We all know of many events that change people’s lives: learning to walk and to talk, going to school, graduating from high school and college, getting a job, losing that job, finding a new job, getting married, having children, and many more. Most of these happen to most people. Once we experience a life changer, our lives are forever altered. We might assume we’re the same person, but the life changer modifies us and our view of life in various ways. When people in our culture contemplate life changing events, it is usually from a very individualistic angle. They start from themselves and work outward, perhaps including other people of significance to them in their deliberations. It is rare to think of God at such times.
Perhaps, it is even rarer to think of God as the Life Changer, to see him in all the events of our lives, including the ones we think are common and the ones that disrupt our lives. What? Would God disrupt our lives? Would he disrupt them without asking our permission? Yes, my friends, he does step into the course of our lives to alter them. This is what happened to Micah one day. We do not know much about him. His message was more important than the man that delivered it. Why can I say that? Because the message he gave was the word of the Lord.
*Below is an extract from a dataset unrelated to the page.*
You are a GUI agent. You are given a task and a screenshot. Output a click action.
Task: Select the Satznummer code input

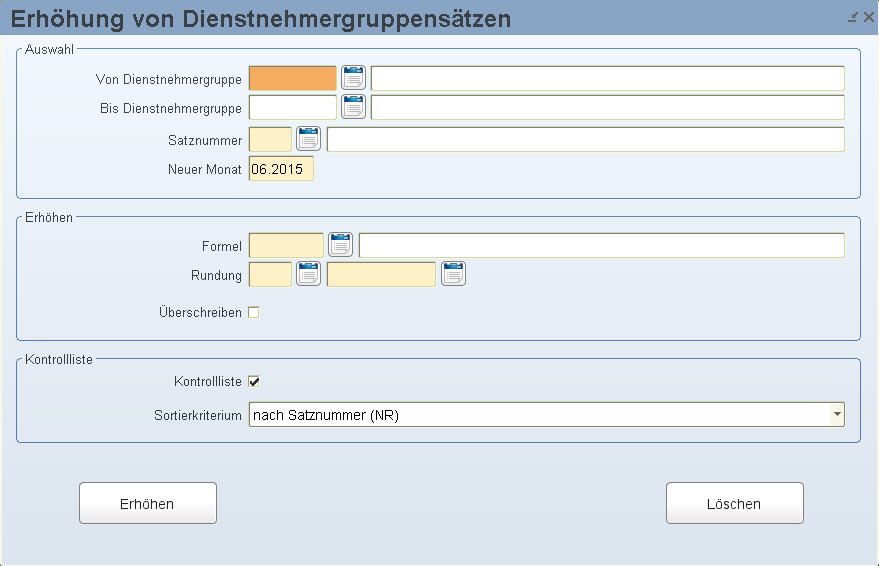(x=270, y=139)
God used the message he communicated through Micah to change him and to be his instrument to change us by the power of the Holy Spirit. Micah tells us that the word of the Lord came to him over a number of years during the reigns of three kings of the kingdom of Judah. This would make him a contemporary of the prophets Hosea and Isaiah. This information tells us his place in the story of God’s glory in Jesus Christ. He proclaimed the Lord’s message around 750 years before the resurrection of Jesus from the dead. Micah would be used to tell God’s people important information about the birth of Jesus the Messiah. But for now, think of his place in God’s story and that you and I who follow Jesus also have a place in the same story, since we are in Christ. Nearly two thousand years after the resurrection, God is using his word in and through us.
The message that came to Micah was in the form of a vision (cf. Hebrews 1:1). He saw God’s message displayed before him, so that he could tell it to all who read his words. He saw what God would do (1:3-7) and how he and others would respond to what the Lord would do (1:8-16). God’s word proclaims his actions. It tells people like us how he steps into our lives in judgment and salvation. It lets us know his explanation for his actions (for example, 1:5-7; 7:18). In his vision Micah saw what concerned Samaria and Jerusalem, the capital cities of Israel and Judah. The Lord God takes notice of what happens in the leading cities of the world, like Washington and London. Cities are gatherings of people and what they do is under God’s eyes.
God expects all people to listen to his message (1:2). God’s word speaks to us with his final authority. The word communicates the person, message, and work of the Lord Jesus Christ, who is the Judge of all (John 5:21-30). Understand this clearly. God’s word is his living and active communication (Hebrews 4:12-13) that is final authority for what we believe and how we live (2 Timothy 3:16-17). In the Bible God gives a witness against people, which means that we have a problem! He tells us that he will act against anyone who does not listen to him, which means that you can complicate your problem dramatically. Yet the Lord tells us that there is a way of peace with him that is available for all who follow the Lord Jesus (5:4-5).
My friend, has the written word of God come to you with power, so that your way of life and your destiny is forever changed? Micah had his life altered by God’s word. How is the message concerning Jesus the Messiah changing you today?